What lines below mention the word "agent"? Copy each one.

▸ **Stored data**
•••••

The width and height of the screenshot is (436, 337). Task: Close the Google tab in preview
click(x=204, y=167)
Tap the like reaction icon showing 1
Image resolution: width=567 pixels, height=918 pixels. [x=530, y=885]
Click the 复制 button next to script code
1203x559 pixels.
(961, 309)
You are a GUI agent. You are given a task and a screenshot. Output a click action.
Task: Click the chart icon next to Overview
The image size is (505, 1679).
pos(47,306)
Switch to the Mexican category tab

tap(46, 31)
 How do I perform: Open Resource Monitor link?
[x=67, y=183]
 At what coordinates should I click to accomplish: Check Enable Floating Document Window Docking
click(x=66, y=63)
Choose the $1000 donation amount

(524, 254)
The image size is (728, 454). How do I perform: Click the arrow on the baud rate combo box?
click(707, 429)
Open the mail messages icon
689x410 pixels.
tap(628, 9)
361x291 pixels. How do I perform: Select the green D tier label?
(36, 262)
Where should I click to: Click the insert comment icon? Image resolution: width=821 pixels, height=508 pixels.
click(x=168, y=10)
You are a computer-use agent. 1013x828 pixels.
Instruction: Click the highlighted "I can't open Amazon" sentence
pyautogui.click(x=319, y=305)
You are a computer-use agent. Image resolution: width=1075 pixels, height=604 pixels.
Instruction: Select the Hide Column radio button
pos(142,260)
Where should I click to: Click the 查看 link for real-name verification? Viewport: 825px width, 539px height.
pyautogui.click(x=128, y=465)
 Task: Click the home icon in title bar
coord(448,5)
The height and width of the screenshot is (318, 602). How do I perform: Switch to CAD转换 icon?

•••••

▸ **The answer**
You are a GUI agent. You are given a task and a screenshot. Output a click action.
You are a computer-use agent. 1013x828 pixels.
You are a computer-use agent. Image resolution: width=1075 pixels, height=604 pixels.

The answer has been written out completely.